→ **What to do**
Could you transcribe every record below exactly as it stands?

-- Input records follows --

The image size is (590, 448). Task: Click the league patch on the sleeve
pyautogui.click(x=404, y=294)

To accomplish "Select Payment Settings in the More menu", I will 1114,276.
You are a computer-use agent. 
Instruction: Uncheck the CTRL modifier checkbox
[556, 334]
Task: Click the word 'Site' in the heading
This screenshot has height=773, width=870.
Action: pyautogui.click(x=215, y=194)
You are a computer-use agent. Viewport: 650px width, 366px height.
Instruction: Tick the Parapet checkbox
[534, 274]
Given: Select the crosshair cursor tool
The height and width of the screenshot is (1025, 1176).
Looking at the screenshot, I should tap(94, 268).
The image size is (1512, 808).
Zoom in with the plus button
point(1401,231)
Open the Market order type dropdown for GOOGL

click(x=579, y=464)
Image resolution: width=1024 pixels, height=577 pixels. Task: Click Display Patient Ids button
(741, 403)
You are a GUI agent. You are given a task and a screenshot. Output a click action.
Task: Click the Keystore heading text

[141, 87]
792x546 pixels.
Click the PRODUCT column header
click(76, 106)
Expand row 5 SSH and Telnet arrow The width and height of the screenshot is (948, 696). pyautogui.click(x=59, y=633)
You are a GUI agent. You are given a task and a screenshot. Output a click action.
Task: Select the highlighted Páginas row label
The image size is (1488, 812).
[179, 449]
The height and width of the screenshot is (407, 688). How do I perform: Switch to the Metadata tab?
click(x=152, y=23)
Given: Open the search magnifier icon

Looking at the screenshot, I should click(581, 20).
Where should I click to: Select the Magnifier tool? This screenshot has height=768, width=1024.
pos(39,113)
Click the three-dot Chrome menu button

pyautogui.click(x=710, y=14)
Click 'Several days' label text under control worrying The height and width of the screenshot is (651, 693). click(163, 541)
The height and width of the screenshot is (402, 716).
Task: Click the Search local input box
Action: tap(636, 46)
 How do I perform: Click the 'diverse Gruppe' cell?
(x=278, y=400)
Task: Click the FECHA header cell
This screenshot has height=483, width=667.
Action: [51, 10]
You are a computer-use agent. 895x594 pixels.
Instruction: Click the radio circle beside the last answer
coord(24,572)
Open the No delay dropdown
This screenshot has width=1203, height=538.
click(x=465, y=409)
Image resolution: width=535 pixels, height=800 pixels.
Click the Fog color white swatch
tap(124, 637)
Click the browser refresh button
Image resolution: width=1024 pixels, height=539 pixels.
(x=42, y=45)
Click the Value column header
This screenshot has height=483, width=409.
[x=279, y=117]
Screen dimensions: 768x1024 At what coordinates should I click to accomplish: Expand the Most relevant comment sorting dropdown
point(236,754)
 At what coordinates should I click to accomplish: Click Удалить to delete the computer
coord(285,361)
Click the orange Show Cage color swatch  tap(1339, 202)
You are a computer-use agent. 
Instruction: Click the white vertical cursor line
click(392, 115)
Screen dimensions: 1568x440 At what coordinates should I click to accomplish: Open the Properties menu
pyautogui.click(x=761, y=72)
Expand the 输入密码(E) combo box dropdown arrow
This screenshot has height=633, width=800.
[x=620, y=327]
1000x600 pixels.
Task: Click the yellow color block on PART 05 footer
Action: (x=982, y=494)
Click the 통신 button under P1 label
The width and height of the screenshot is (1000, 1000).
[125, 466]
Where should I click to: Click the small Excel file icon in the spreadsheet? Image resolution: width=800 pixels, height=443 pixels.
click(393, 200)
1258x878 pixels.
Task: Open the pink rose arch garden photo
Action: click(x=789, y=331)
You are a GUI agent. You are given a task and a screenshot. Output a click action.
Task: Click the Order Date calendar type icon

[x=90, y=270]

-- Input records concluded --

→ **Reply to the task**
The image size is (590, 448). Task: Click the league patch on the sleeve
pyautogui.click(x=404, y=294)

To accomplish "Select Payment Settings in the More menu", I will 1114,276.
You are a computer-use agent. 
Instruction: Uncheck the CTRL modifier checkbox
[556, 334]
Task: Click the word 'Site' in the heading
This screenshot has height=773, width=870.
Action: pyautogui.click(x=215, y=194)
You are a computer-use agent. Viewport: 650px width, 366px height.
Instruction: Tick the Parapet checkbox
[534, 274]
Given: Select the crosshair cursor tool
The height and width of the screenshot is (1025, 1176).
Looking at the screenshot, I should tap(94, 268).
The image size is (1512, 808).
Zoom in with the plus button
point(1401,231)
Open the Market order type dropdown for GOOGL

click(x=579, y=464)
Image resolution: width=1024 pixels, height=577 pixels. Task: Click Display Patient Ids button
(741, 403)
You are a GUI agent. You are given a task and a screenshot. Output a click action.
Task: Click the Keystore heading text

[141, 87]
792x546 pixels.
Click the PRODUCT column header
click(76, 106)
Expand row 5 SSH and Telnet arrow The width and height of the screenshot is (948, 696). pyautogui.click(x=59, y=633)
You are a GUI agent. You are given a task and a screenshot. Output a click action.
Task: Select the highlighted Páginas row label
The image size is (1488, 812).
[179, 449]
The height and width of the screenshot is (407, 688). How do I perform: Switch to the Metadata tab?
click(x=152, y=23)
Given: Open the search magnifier icon

Looking at the screenshot, I should click(581, 20).
Where should I click to: Select the Magnifier tool? This screenshot has height=768, width=1024.
pos(39,113)
Click the three-dot Chrome menu button

pyautogui.click(x=710, y=14)
Click 'Several days' label text under control worrying The height and width of the screenshot is (651, 693). click(163, 541)
The height and width of the screenshot is (402, 716).
Task: Click the Search local input box
Action: tap(636, 46)
 How do I perform: Click the 'diverse Gruppe' cell?
(x=278, y=400)
Task: Click the FECHA header cell
This screenshot has height=483, width=667.
Action: [51, 10]
You are a computer-use agent. 895x594 pixels.
Instruction: Click the radio circle beside the last answer
coord(24,572)
Open the No delay dropdown
This screenshot has width=1203, height=538.
click(x=465, y=409)
Image resolution: width=535 pixels, height=800 pixels.
Click the Fog color white swatch
tap(124, 637)
Click the browser refresh button
Image resolution: width=1024 pixels, height=539 pixels.
(x=42, y=45)
Click the Value column header
This screenshot has height=483, width=409.
[x=279, y=117]
Screen dimensions: 768x1024 At what coordinates should I click to accomplish: Expand the Most relevant comment sorting dropdown
point(236,754)
 At what coordinates should I click to accomplish: Click Удалить to delete the computer
coord(285,361)
Click the orange Show Cage color swatch  tap(1339, 202)
You are a computer-use agent. 
Instruction: Click the white vertical cursor line
click(392, 115)
Screen dimensions: 1568x440 At what coordinates should I click to accomplish: Open the Properties menu
pyautogui.click(x=761, y=72)
Expand the 输入密码(E) combo box dropdown arrow
This screenshot has height=633, width=800.
[x=620, y=327]
1000x600 pixels.
Task: Click the yellow color block on PART 05 footer
Action: (x=982, y=494)
Click the 통신 button under P1 label
The width and height of the screenshot is (1000, 1000).
[125, 466]
Where should I click to: Click the small Excel file icon in the spreadsheet? Image resolution: width=800 pixels, height=443 pixels.
click(393, 200)
1258x878 pixels.
Task: Open the pink rose arch garden photo
Action: click(x=789, y=331)
You are a GUI agent. You are given a task and a screenshot. Output a click action.
Task: Click the Order Date calendar type icon

[x=90, y=270]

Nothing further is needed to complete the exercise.